**Requirement:**
Among the entries below, extract exactly the lines that run from the one with "Click the Google Store credit amount -¥35,000" through the one with "Click the USB", both ends included.

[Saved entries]

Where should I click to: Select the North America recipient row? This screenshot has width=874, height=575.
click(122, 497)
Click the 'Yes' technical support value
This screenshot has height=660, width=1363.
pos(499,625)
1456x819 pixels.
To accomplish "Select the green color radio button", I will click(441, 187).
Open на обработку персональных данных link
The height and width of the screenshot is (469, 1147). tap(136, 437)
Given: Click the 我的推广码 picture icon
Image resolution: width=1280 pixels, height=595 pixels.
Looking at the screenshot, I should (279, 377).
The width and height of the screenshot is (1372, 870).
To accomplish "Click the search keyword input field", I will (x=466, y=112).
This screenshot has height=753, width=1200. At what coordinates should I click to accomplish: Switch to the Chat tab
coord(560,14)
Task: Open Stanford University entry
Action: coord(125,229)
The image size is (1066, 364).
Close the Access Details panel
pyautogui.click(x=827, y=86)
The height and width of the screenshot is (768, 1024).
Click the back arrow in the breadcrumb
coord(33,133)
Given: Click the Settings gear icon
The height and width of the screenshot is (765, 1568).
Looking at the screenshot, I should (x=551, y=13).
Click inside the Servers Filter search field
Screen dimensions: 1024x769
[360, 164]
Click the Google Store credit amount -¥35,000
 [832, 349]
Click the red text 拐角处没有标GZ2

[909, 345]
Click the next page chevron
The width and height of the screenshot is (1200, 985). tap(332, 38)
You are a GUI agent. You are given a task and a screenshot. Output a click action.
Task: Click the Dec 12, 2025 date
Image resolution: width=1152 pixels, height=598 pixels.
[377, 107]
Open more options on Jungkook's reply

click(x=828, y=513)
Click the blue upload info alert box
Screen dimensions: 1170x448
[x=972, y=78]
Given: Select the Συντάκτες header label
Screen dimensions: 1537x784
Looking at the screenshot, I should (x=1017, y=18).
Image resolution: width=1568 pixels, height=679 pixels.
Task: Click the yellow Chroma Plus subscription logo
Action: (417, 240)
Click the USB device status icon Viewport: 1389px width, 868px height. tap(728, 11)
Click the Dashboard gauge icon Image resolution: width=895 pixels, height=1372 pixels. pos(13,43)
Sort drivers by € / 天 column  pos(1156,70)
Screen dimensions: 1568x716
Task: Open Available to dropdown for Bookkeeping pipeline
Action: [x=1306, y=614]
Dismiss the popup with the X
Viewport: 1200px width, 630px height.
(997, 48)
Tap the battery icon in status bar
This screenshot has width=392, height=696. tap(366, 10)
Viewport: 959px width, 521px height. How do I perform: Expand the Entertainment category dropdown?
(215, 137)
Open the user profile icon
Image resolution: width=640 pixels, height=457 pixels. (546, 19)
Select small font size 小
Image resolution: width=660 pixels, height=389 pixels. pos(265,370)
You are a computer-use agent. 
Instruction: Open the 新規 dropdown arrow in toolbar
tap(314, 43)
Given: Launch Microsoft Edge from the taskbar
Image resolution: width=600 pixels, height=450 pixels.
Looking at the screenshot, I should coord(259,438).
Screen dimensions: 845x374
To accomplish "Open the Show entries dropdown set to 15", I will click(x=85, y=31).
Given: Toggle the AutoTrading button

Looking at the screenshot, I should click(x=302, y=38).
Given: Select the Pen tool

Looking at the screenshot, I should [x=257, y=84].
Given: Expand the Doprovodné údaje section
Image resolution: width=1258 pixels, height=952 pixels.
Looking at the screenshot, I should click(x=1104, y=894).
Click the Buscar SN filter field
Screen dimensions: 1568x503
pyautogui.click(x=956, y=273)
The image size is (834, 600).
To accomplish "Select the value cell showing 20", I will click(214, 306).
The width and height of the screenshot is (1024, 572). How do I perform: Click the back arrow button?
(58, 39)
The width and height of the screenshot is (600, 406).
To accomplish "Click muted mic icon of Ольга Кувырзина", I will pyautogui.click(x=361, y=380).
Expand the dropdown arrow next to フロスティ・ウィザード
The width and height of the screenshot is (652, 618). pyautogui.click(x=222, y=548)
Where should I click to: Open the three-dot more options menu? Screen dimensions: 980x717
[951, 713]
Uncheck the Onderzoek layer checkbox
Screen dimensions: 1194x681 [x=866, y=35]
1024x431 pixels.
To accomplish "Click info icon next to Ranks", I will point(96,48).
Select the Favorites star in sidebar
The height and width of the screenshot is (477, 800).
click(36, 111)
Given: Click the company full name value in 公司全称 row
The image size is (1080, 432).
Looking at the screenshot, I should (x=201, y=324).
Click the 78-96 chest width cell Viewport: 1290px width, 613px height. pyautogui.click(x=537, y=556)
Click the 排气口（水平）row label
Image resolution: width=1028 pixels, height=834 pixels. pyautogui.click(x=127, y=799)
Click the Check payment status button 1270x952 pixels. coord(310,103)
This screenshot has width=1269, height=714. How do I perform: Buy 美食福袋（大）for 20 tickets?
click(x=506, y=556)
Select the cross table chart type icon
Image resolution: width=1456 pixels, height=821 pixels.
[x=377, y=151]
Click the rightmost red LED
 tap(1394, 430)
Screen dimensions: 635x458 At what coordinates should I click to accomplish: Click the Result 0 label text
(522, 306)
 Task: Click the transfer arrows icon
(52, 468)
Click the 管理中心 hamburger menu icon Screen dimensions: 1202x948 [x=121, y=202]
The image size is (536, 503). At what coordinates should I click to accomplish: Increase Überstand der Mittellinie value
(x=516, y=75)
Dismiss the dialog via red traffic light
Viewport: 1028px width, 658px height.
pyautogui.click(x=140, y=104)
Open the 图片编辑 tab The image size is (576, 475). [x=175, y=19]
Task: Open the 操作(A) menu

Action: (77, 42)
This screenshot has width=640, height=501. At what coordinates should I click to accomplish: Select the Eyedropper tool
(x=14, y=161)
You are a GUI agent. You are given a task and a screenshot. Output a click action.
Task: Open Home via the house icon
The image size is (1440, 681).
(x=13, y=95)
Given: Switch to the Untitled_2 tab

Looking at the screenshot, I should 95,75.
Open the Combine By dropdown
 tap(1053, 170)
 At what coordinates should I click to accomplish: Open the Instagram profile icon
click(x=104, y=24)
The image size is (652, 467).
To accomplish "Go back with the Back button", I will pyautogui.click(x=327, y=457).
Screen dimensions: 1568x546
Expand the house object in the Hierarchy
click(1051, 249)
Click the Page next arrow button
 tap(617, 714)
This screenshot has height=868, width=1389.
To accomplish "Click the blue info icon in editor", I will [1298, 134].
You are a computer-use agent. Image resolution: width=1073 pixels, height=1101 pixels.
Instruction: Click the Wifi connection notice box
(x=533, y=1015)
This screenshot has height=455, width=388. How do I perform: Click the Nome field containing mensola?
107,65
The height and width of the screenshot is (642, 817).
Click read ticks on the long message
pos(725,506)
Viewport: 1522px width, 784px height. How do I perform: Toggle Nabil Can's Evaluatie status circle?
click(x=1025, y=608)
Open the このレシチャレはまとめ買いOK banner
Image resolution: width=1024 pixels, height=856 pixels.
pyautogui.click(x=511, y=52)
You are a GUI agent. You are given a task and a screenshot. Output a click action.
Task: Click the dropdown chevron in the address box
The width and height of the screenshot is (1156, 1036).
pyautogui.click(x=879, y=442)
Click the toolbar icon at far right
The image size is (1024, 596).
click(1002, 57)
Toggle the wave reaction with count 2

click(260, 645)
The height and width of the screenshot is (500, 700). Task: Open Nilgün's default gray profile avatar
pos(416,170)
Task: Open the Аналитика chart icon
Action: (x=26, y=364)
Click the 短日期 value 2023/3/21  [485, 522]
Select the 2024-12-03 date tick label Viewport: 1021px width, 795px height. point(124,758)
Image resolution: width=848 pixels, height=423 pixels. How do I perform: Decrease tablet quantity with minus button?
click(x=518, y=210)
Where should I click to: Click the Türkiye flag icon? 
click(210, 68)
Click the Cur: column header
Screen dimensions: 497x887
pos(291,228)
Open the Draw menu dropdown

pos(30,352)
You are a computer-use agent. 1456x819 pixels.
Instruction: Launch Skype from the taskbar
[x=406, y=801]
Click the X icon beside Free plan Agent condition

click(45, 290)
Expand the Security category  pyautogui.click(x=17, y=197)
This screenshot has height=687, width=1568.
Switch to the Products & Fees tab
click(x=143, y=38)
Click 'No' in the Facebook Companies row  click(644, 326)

**Solution to this problem:**
Click the Google Store credit amount -¥35,000
 [832, 349]
Click the red text 拐角处没有标GZ2

[909, 345]
Click the next page chevron
The width and height of the screenshot is (1200, 985). tap(332, 38)
You are a GUI agent. You are given a task and a screenshot. Output a click action.
Task: Click the Dec 12, 2025 date
Image resolution: width=1152 pixels, height=598 pixels.
[377, 107]
Open more options on Jungkook's reply

click(x=828, y=513)
Click the blue upload info alert box
Screen dimensions: 1170x448
[x=972, y=78]
Given: Select the Συντάκτες header label
Screen dimensions: 1537x784
Looking at the screenshot, I should (x=1017, y=18).
Image resolution: width=1568 pixels, height=679 pixels.
Task: Click the yellow Chroma Plus subscription logo
Action: (417, 240)
Click the USB device status icon Viewport: 1389px width, 868px height. tap(728, 11)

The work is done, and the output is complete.